Juncker presented an Analytical Note on the Economic and Monetary Union (EMU), prepared in close cooperation with the President of the European Council Donald Tusk, the President of the Eurogroup Jeroen Dijsselbloem, and the President of the European Central Bank, Mario Draghi.
The Euro Summit of 24 October 2014 invited Juncker, in close cooperation with Dijsselbloem and Draghi, “to prepare next steps on better economic governance in the euro area”.
One of the arguments used by Juncker is that the eurozone has not recovered from the 2008 economic crisis in the same way as the US, which might point to the fact that an incomplete monetary union adjusts much slower to downturns than unions with a more complete institutional framework in place.
Although the Analytical Note doesn’t go as far as asking for separate institutions, and that a special budget be set up for the eurozone, and also does not mention EU treaty changes, it raises a number of questions which lead in those directions.
“To what extent can the framework of EMU mainly rely on strong rules, and to what extent are strong common institutions also required?”, asked Juncker.
In particular, the question “How can accountability and legitimacy be best achieved in a multilevel setup such as EMU?” appears to suggest that Juncker is considering the setting-up of a eurozone parliament.
Other questions include:
- “How could a better implementation and enforcement of the economic and fiscal governance framework be ensured?”,
- “What instruments are needed in situations in which national policies continue – despite surveillance under the governance framework – to go harmfully astray?”
- “To what extent is the present sharing of sovereignty adequate to meet the economic, financial and fiscal framework requirements of the common currency?”
As Juncker explained it, this analysis prepares the ground for discussion, and is meant to be the first step towards a report of the Four Presidents (Commission, Council, Eurogroup, ECB) on the future of the Economic and Monetary Union, expected for June.

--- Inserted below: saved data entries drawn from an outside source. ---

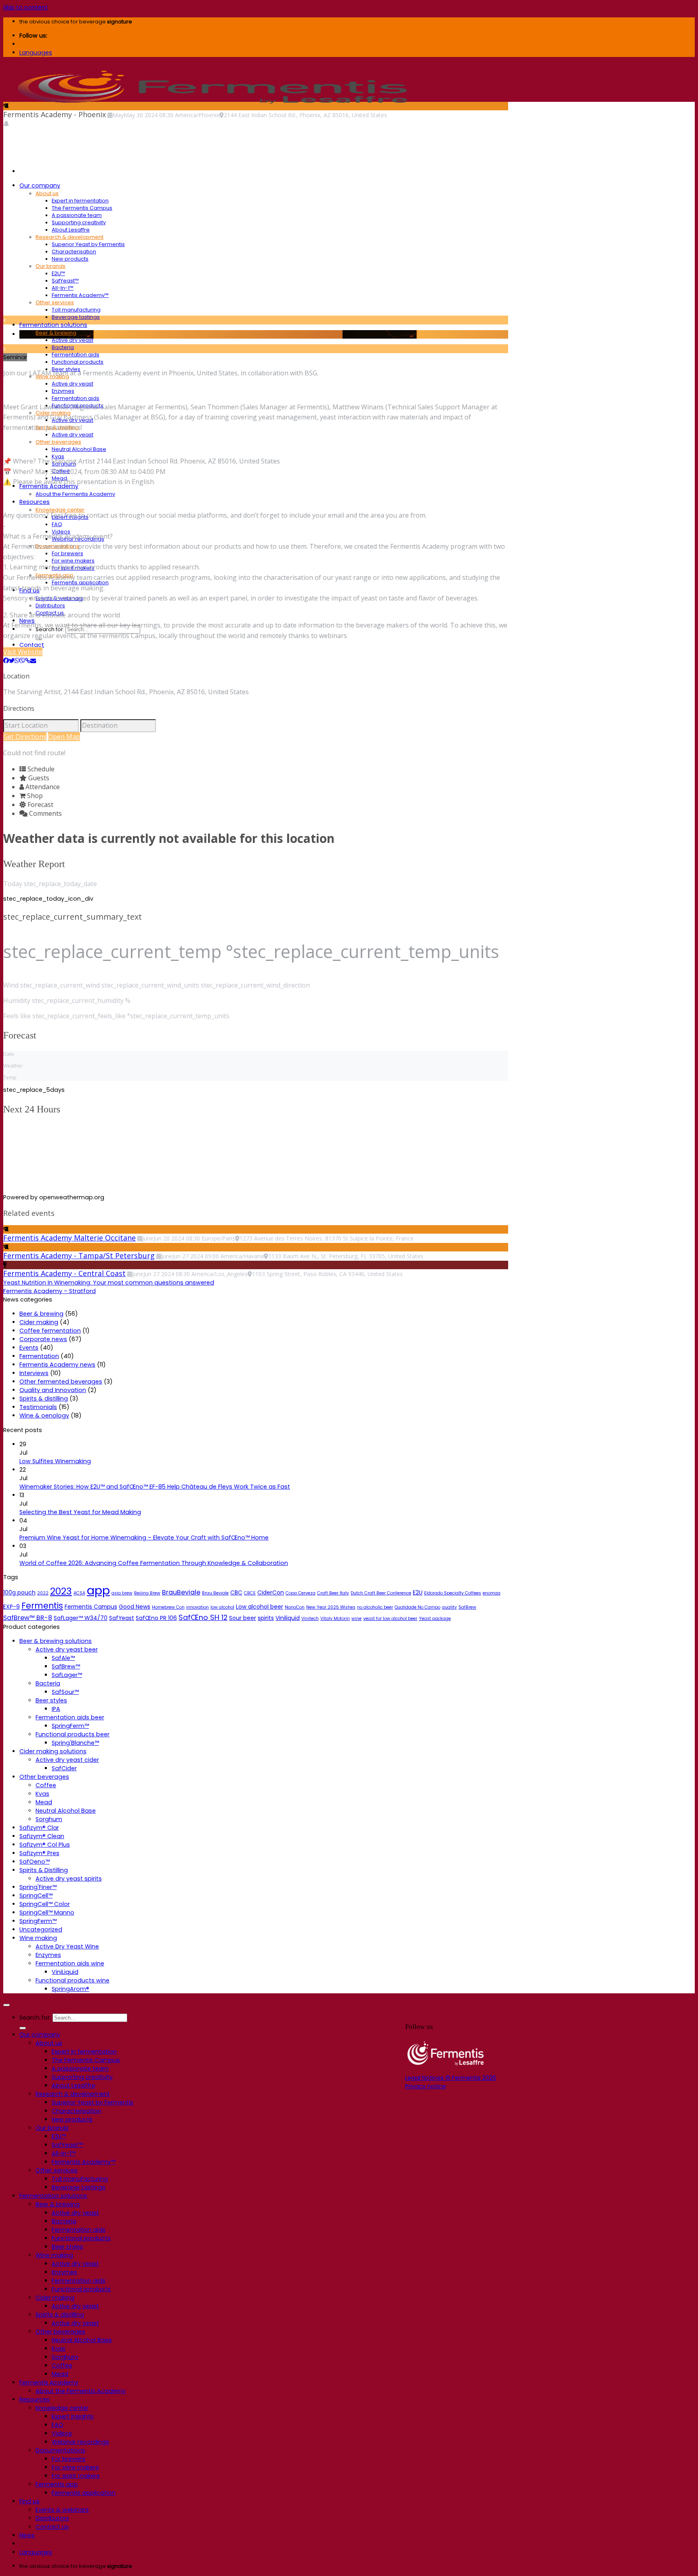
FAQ (57, 524)
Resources (34, 502)
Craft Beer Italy (333, 1593)
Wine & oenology (44, 1415)
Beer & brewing (56, 332)
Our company (39, 185)
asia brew (121, 1593)
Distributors (50, 605)
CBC (236, 1592)
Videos (62, 2433)
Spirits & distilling (43, 1398)
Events (28, 1348)
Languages (35, 52)
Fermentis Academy (48, 2382)
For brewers (67, 553)
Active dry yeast (72, 340)
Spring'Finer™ (38, 1887)
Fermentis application (84, 2493)
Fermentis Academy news (57, 1365)
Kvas (42, 1794)
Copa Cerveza (300, 1593)
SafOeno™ (34, 1862)
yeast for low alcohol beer (390, 1619)
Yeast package (435, 1619)
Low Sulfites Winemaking (55, 1461)
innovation (197, 1607)
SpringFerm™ (70, 1726)
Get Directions (24, 736)
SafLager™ (67, 1675)
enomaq (491, 1593)
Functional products (77, 361)
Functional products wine (72, 1980)
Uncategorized (40, 1929)
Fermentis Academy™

Member states are expected to be involved in the preparation of the report.
Central and Eastern European member states, which are not yet members of the eurozone, are wary of ideas promoting a core eurozone. To a certain extent, they are reassured by the fact that Council President Donald Tusk, a Pole, is also Euro Summit President and is closely involved in the preparations of future proposals.
Although the Report of the Four Presidents is expected in June, the Juncker proposals are likely to make waves in the UK, where general elections will be held on 7 May. British Prime Minister David Cameron has promised a referendum on the UK remaining in the EU if he wins the elections.
Cameron’s plan is based on a “new settlement of Britain in Europe”, which means a treaty change which doesn’t necessarily go in the same direction as for setting up a core eurozone union.